提供文本 =

####################

闲说咽拭子

疫情反复,做的最多的要算是核酸检测了。不过更准确的叫法应该是“咽拭子”。其正确的操作之法是这样的:首先让患者坐下,头部往后倾,张大嘴,清除鼻前孔表面的分泌物;然后用压舌板固定受检者的舌头,将咽拭子深入咽后壁以及扁桃体隐窝等处;接着需要用咽拭子在采样处反复擦拭几次来采集分泌物;最后将咽拭子取出,需避免接触口腔粘膜、舌头、唾液以及悬垂体,并放入采样装置中。下面我们来还原现实中的采样过程。

坐下已经是不可能了,那就扎马步吧!可又离取样者太远,于是双手扶膝哈腰做仰啸状。这让我常常想起马牛羊诸崽儿仰头吃奶样,二者可有一拼。当然这些都比不上一种我称做“窗口式”的采样姿势舒服,不过这需要得天独厚的基础设施:廊道高于地面半米,廊壁凿窗又高廊内地面尺八许,张嘴者居廊外,头略仰,采样者于廊内于窗口持咽拭子下探,一览无余,皆轻松,可谓良方!

其实最开始关于张嘴是要费上好大劲的。“啊~”这个中国学生一入学就接触的第一个发言如今也派上点用场了,只是我识得要领也发不好这个音。“发音时,口腔打开,嘴形展开,舌面放平,舌面中部微凹,舌根压低保持气流通畅,舌尖自然抵住下齿背;提颧肌保持兴奋状态,打牙关使后口腔打开,挺软腭关闭鼻腔通路,松下巴以免过度紧张致使肌肉用力不均衡;气流冲击声带,声带颤动,所有发音部位的肌肉均衡紧张,发出“啊”音”这是教科书上的方法,根本发不出个啊。其实那次有个大夫说的最好,“你恶心一下”,于是一次核酸就得恶心一回。有时候书本上大多是板起面孔训人的样子,道理大多是晦涩难懂的,还真抵不上过来人的经验之谈,那么自然,那么接地气!后来有一段时间说是不能“啊”了,再后来感觉只要张开嘴就行,不知道是手法越来越娴熟了,还是病毒越来越狡猾了,有时候感觉很敷衍的一下。似乎大家都在敷衍。

至于那咽拭子深入的度数以及擦拭的手法就更是高深莫测了,以至于每次做完的感受都有些些的不一样。有捅的深、抹得急的;有捅的浅、抹得慢的;更有仅在舌面上轻轻一刮的……不过这一切都似乎与疫情的形势呈正相关,若是疫情焦灼时,那检测员眼前的个个都仿佛是阳性、那嗓子眼里一定有个把病毒渣渣,大有一定要索出来方可罢休之志,于是乎那一根棉签签便似如意金箍棒在你嘴里闪转腾挪,如入无人之境,可谓“东温而层冰澌散,西烈则百卉摧残,鼓怒而走石飞沙,翻江倒海。”若是到了疫情减退,例行检测时,那检测员肩上的责任卸了,胳膊上的劲也小了,棉签签也就无力得很,方其入口,来不及做“恶心状”,已然完成,可谓“动刀甚微,謋然已解,如土委地。提刀而立,为之四顾,为之踌躇满志。”

####################

数据部分 =
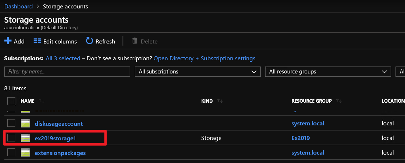This screenshot has height=163, width=405.
Task: Sort by Kind column arrows
Action: click(220, 101)
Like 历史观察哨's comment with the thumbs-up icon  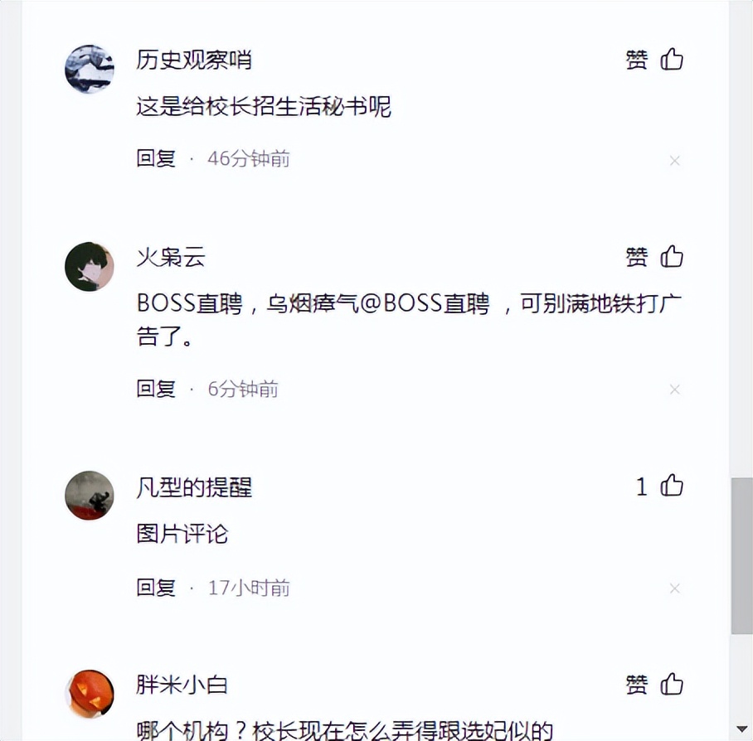(x=672, y=59)
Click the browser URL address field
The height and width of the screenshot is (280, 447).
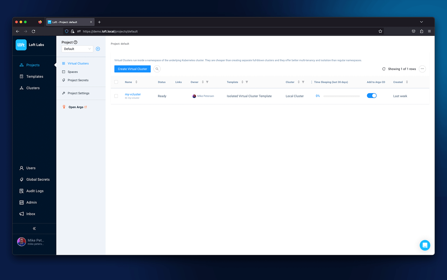pos(217,31)
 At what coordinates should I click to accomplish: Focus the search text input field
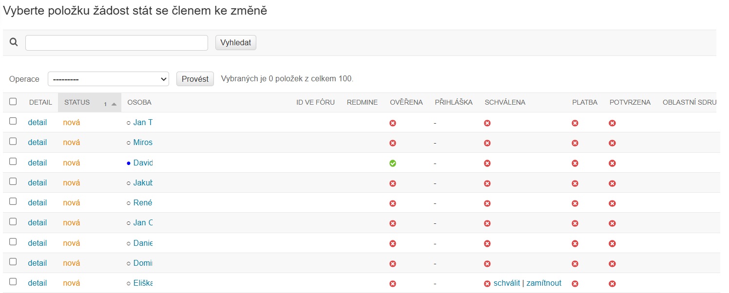coord(116,43)
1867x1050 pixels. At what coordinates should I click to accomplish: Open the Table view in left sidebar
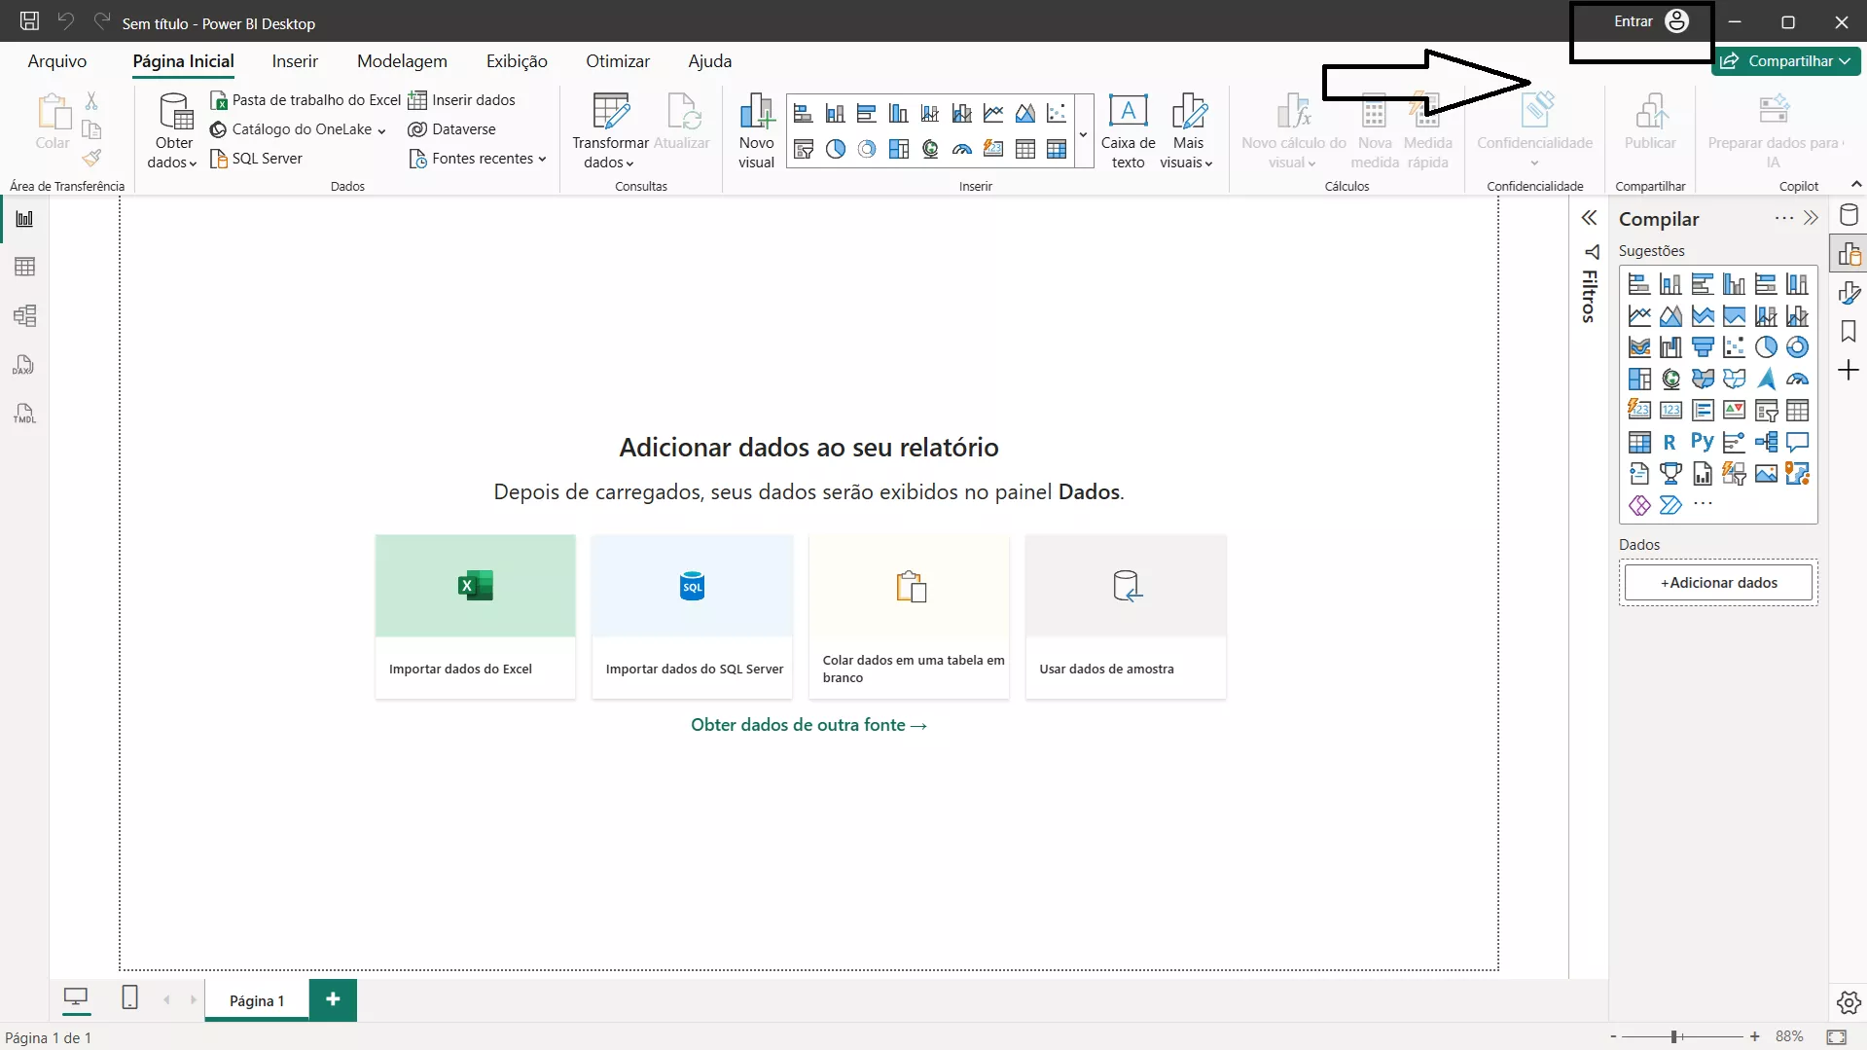(x=25, y=267)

####################

练习任务 = 把咽拭子文章中从“其实最开始关于张嘴是要费上好”开始、一直到“衍的一下。似乎大家都在敷衍。”为止的部分重写一遍，并将其中的“大夫”替换为“医生”。 这些条目是独立的材料，与咽拭子文章无关。

练习结果 =
其实最开始关于张嘴是要费上好大劲的。“啊~”这个中国学生一入学就接触的第一个发言如今也派上点用场了,只是我识得要领也发不好这个音。“发音时,口腔打开,嘴形展开,舌面放平,舌面中部微凹,舌根压低保持气流通畅,舌尖自然抵住下齿背;提颧肌保持兴奋状态,打牙关使后口腔打开,挺软腭关闭鼻腔通路,松下巴以免过度紧张致使肌肉用力不均衡;气流冲击声带,声带颤动,所有发音部位的肌肉均衡紧张,发出“啊”音”这是教科书上的方法,根本发不出个啊。其实那次有个医生说的最好,“你恶心一下”,于是一次核酸就得恶心一回。有时候书本上大多是板起面孔训人的样子,道理大多是晦涩难懂的,还真抵不上过来人的经验之谈,那么自然,那么接地气!后来有一段时间说是不能“啊”了,再后来感觉只要张开嘴就行,不知道是手法越来越娴熟了,还是病毒越来越狡猾了,有时候感觉很敷衍的一下。似乎大家都在敷衍。